In-Depth Nginx


I am pleased to announce that YACS will soon run using Nginx with Docker. Docker makes the installation of Nginx easy by simply specifying the Nginx image name in the “docker-compose.yml” file.

The switch from Apache to Nginx induces great performance improvements. This is because Nginx caches static files. In the “nginx.config” file that I made for YACS on Docker, I set Nginx to cache images, css, js, svg, html, xml files for 30 days. Once a visitor navigates to any of those file types, Nginx caches the file so it can efficiently load the file for the next visitor.

Nginx is highly compatible with web applications, like Ruby on Rails projects (i.e. YACS.) This was accomplished by using Puma, a web server for Ruby which is concurrent and lightweight. In the docker-compose.yml file, the container for Puma exposes port 3000 to rest of the containers and does not forward the Puma service on the host machine. Since Nginx is relatively simple to work with, I set up a forward proxy to the container containing Puma, which is called “web,” and forwarded ports 80 and 443 to the host machine’s ports using the “docker-compose.yml” file.

To enforce HTTPS with strict transport security, I configured Nginx to redirect port 80 connections to port 443 with a 301 “Moved Permanently” response. As well, I set Nginx to enable use of the new http/2 protocol for its high transfer speed over the http/1 protocol.
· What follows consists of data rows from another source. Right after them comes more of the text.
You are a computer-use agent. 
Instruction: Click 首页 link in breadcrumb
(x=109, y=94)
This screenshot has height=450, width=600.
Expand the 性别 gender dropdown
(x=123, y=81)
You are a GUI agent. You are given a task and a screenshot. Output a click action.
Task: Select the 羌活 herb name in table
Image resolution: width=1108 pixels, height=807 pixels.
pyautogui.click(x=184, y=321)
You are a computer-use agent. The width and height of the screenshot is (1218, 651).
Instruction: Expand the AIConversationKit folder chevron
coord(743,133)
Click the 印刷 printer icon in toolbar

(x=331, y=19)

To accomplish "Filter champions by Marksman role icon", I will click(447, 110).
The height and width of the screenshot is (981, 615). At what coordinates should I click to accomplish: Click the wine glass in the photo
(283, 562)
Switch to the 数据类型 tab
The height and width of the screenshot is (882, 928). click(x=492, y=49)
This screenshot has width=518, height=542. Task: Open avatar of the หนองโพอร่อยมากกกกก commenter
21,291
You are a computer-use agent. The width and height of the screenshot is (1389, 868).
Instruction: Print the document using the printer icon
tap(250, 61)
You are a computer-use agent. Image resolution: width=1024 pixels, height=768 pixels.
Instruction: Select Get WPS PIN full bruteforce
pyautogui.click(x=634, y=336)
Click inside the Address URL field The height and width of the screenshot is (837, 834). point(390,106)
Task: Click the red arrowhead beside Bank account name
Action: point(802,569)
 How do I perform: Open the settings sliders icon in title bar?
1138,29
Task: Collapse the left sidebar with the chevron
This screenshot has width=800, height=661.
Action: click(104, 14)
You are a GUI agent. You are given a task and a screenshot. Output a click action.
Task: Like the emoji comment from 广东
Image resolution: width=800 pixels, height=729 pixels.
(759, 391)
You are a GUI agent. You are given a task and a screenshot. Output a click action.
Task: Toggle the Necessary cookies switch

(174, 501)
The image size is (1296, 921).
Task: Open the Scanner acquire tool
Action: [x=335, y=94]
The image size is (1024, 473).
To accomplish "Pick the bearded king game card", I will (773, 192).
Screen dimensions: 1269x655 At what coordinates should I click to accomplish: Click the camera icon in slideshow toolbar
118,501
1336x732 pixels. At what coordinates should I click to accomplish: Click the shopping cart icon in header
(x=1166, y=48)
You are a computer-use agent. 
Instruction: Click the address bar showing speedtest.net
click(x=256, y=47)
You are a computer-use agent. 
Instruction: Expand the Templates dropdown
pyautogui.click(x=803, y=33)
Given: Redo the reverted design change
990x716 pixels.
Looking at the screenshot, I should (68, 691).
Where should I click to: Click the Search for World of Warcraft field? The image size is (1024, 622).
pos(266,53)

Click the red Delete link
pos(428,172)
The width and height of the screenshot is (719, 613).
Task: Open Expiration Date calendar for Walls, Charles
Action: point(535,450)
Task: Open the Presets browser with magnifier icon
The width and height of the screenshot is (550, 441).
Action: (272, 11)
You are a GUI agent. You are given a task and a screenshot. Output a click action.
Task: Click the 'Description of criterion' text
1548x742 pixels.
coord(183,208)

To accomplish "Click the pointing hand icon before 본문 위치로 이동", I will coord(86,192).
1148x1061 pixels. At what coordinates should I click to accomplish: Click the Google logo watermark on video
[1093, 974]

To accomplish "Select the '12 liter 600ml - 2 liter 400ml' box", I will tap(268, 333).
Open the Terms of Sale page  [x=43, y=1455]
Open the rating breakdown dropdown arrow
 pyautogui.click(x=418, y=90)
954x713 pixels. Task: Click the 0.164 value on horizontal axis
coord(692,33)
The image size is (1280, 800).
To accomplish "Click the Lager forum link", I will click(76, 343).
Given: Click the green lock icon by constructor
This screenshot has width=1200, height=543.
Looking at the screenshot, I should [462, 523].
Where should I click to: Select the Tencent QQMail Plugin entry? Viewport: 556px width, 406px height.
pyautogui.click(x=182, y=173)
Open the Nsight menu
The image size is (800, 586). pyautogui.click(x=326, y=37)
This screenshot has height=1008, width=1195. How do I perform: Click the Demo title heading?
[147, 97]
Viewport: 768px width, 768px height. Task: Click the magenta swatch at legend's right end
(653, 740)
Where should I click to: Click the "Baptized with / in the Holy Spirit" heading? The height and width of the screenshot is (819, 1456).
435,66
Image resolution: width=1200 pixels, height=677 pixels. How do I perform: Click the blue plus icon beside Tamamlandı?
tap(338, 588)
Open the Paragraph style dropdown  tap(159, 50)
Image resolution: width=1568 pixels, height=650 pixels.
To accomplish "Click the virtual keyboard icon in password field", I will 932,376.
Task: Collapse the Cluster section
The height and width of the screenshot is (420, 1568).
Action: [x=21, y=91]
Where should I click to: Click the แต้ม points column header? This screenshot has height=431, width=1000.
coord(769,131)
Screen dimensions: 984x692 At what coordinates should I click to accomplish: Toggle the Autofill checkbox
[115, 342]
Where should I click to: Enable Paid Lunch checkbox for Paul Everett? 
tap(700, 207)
There is another amazing feature of modern web servers which is called “OCSP (SSL) stapling.” SSL stapling verifies that the SSL certificate, from the server, is valid. The brilliance of this feature is that it allows a web server like Nginx to provide information on the validity of its own certificates rather than having the browser send a request to the certificate’s vendor every time the browser needs to check the validity of the server’s certificate. SSL stapling effectively shifts the burden of handling OCSP requests from the certificate vendors to web servers, which in turn helps users connect to YACS faster and more securely than they could if YACS was insecure.

I have overridden the Nginx default weak DHE (Ephemeral Diffie-Hellman) parameters provided by OpenSSL, by generating a 4096-bit DHE parameters file for the server that runs YACS. This ensures highly secure communications between the server and clients.

I tried to make an SSL cipher list that is compatible with many browsers while remaining very secure. The choice to set ChaCha20-Poly1305 was the most favored cipher because the server running YACS does not currently run processors that support the AES-NI instruction set. Since ChaCha-Poly is a new symmetric cipher, it means that ChaCha-Poly will compute faster than AES will on the same machine.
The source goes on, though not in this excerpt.